WHAT THE TASK REQUIRES:
The answer must consist of each line below that contains the word "command", copied in full.
────
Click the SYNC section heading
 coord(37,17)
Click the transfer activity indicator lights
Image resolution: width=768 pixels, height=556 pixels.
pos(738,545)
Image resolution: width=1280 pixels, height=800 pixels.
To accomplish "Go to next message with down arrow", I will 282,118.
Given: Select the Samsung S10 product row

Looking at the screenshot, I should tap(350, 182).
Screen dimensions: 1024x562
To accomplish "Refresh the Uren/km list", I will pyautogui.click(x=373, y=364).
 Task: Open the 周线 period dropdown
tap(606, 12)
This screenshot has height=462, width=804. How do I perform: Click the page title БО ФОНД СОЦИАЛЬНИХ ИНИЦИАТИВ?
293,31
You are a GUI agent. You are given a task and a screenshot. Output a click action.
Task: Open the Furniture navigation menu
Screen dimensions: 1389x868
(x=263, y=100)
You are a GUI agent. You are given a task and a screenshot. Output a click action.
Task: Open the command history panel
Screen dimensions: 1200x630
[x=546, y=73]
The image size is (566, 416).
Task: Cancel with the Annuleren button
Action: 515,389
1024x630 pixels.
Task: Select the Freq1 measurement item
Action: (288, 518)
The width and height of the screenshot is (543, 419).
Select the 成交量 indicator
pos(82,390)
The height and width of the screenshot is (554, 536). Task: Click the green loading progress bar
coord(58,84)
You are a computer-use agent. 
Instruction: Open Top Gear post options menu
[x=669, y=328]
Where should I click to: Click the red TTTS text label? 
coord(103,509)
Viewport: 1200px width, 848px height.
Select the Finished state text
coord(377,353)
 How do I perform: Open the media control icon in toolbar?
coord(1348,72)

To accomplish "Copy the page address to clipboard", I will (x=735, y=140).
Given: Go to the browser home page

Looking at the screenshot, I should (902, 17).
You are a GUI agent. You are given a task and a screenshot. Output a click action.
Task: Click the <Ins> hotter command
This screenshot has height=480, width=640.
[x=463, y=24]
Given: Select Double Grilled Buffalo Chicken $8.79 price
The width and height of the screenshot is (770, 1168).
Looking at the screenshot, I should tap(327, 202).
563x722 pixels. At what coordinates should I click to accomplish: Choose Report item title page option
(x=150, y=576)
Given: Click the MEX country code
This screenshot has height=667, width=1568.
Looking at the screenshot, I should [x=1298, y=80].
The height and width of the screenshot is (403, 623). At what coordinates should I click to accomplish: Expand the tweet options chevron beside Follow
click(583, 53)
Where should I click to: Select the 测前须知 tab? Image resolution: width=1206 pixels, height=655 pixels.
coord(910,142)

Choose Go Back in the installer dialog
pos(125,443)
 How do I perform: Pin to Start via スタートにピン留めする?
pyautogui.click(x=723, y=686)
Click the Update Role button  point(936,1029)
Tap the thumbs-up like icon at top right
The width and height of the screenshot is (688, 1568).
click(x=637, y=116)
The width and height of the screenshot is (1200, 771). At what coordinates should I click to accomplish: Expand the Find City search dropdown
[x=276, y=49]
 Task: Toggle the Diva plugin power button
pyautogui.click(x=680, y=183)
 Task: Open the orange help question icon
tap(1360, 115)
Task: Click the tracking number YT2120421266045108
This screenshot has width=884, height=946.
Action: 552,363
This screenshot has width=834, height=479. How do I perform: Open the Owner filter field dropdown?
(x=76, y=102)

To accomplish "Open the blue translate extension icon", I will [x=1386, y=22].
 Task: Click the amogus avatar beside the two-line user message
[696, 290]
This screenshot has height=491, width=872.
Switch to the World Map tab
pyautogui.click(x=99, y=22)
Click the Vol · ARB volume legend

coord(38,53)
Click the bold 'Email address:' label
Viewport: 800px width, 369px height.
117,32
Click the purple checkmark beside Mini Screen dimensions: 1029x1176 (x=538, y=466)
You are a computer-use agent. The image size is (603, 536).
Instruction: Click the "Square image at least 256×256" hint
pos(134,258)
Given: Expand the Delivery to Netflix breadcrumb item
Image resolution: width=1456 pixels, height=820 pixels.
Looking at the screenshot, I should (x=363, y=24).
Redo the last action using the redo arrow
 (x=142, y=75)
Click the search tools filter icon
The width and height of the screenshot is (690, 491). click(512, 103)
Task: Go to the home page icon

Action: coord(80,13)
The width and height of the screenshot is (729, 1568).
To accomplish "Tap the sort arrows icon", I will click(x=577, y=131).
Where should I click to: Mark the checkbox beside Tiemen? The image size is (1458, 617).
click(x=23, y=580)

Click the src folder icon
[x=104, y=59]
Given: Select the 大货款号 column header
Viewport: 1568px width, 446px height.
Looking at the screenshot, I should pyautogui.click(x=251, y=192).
────
RESPONSE:
Task: Open the command history panel
Task: Click the <Ins> hotter command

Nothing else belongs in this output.